(Page extract):
5
$\begingroup$

Thanks for reading.

THE QUESTION:

Convince me that when on the surface of a smooth hill, the $(x,y)$ direction I should take a tiny step in such that my current height doesn't change is always perpendicular to the $(x,y)$ direction I should take a tiny step in so that my height changes by the most.


More Mathematically formulated:

Convince me, intuitively, that the direction of steepest ascent is perpendicular to the level-set of a function.

Convince me, intuitively, that if I"m standing on a smooth hill, the direction of steepest ascent is perpendicular to the direction I should move in so that the height doesn't change at all.


Why I'm asking it:

(This section is going to be really long, but just because I want to be helpful to potential responders and explain exactly what I understand and what I don't understand in as much depth as possible. If you read it all, thank you so much!)

I've always had trouble understanding that the gradient is the direction of steepest ascent.

I've seen some excellent answers on this site, like this one...

Why is gradient the direction of steepest ascent?

...and this one...

Gradient of a function as the direction of steepest ascent/descent

...and honestly, most answers seem to answer in the same way: by proving that the dot product of a vector of fixed length with the gradient, which by definition is the change in the function at that point, is maximum when the vector of fixed length (the step) points in direction of the gradient.

That answer is fine...but I've always had a little bit of trouble understanding it.

That's because although the phrase "...take the step that points in the direction of the gradient to maximize the dot product between the step's direction and the gradient..." is mathematically sound, the idea of "the direction" of the gradient isn't something I"m really comfortable with, since I view the gradient as an operator on a vector $\begin{bmatrix} dx\\ dy \end{bmatrix}$ that outputs by how much some $f(x,y)$ would change at some specific $(x,y)$ if we took that "step". It's hard for me to think of the gradient as a vector itself.

(Stated problem 1):
Reproduce word for word the passage of the gradient question from "Why is gradient" up to and including "of the gradient.".
(Stated problem 2):
Carry on the forum post about steepest ascent and the gradient from the point where it stops.

(Data provided):
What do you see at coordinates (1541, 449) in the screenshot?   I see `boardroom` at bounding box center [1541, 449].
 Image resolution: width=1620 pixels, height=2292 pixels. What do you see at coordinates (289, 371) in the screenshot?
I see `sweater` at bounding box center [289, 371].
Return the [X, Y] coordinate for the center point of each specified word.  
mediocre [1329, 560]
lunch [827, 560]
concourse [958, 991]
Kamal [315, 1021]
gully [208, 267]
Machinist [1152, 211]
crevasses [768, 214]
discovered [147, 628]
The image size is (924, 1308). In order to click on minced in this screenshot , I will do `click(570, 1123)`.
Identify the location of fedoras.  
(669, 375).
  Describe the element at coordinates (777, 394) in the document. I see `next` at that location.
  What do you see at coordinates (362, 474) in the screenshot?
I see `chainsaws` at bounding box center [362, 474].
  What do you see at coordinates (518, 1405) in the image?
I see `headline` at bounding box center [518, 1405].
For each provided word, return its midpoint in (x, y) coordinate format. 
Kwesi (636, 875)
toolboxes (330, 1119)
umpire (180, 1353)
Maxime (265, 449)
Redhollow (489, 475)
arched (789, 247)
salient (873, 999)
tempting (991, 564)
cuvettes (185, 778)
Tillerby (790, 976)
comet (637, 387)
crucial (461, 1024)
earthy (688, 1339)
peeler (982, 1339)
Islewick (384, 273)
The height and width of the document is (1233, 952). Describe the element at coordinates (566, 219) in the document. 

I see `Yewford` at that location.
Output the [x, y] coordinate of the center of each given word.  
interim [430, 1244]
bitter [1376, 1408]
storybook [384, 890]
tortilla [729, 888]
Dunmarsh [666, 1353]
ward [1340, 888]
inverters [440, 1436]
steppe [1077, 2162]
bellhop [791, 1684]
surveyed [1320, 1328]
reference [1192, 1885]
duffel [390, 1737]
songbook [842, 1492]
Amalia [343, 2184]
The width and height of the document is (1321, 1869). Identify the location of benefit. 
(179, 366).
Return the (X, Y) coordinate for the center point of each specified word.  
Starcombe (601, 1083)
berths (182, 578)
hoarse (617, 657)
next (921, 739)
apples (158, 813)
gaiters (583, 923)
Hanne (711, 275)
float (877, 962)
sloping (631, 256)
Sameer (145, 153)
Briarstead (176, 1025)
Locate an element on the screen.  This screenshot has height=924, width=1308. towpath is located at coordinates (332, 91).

(Right answer 1):
Why is gradient the direction of steepest ascent?

...and this one...

Gradient of a function as the direction of steepest ascent/descent

...and honestly, most answers seem to answer in the same way: by proving that the dot product of a vector of fixed length with the gradient, which by definition is the change in the function at that point, is maximum when the vector of fixed length (the step) points in direction of the gradient.

(Right answer 2):
So yea, I've never really truly understood the "direction of steepest ascent" of a function.

However, something I DO understand is the level-sets of a function. These are all the $(x,y)$ points such that some $f(x,y)$ stays constant.

For example, if $f(x,y)=x+2y$, then $(x+2y)=1$ would be a level-set.

enter image description here

In the picture above, the red plane is $z=f(x,y)$, and the green plane is $(x+2y)=1$. As you can see, the intersection of the two planes is flat, indicating that $f(x,y)$ is constant for all $(x,y)$ such that $(x+2y)=1$.

Now, say I was standing on that intersection, where $z=1$, and I wanted to know which $(x,y)$ direction to take a step in so that I didn't move up or down the mountain?

I would need to move in a $(x,y)$ direction such that $(x+2y)$ stayed constant.

Say I take a tiny step in some arbitrary direction. That step will have an $x$ component and a $y$ component.

We can represent that tiny step as a vector: $\begin{bmatrix} dx\\ dy \end{bmatrix}$.

For whatever tiny amount $dx$ that step corresponds to in the $x$ direction, $f(x,y)$ (my height) will change by $dx$, since at that $(x,y,f(x,y))$ point I'm standing on on that smooth mountain, $\frac{\partial f}{\partial x}=1$.

On the other hand, for whatever tiny amount $dy$ that step corresponds to in the $y$ direction, $f(x,y)$ (my height) will change by $2dy$, since at that $(x,y,f(x,y))$ point I'm standing on on that smooth mountain, $\frac{\partial f}{\partial y}=2$.

In general, at any $(x,y,f(x,y))$, the amount by which $f(x,y)$ changes when I take a tiny step $\begin{bmatrix} dx\\ dy \end{bmatrix}$ is the amount by which it changes due to the component of our step in the $x$ direction, which would be $\frac{\partial f}{\partial x} * dx$, plus the amount that it changes in due to the component of our step in the $y$ direction, which would be $\frac{\partial f}{\partial x} * dy$.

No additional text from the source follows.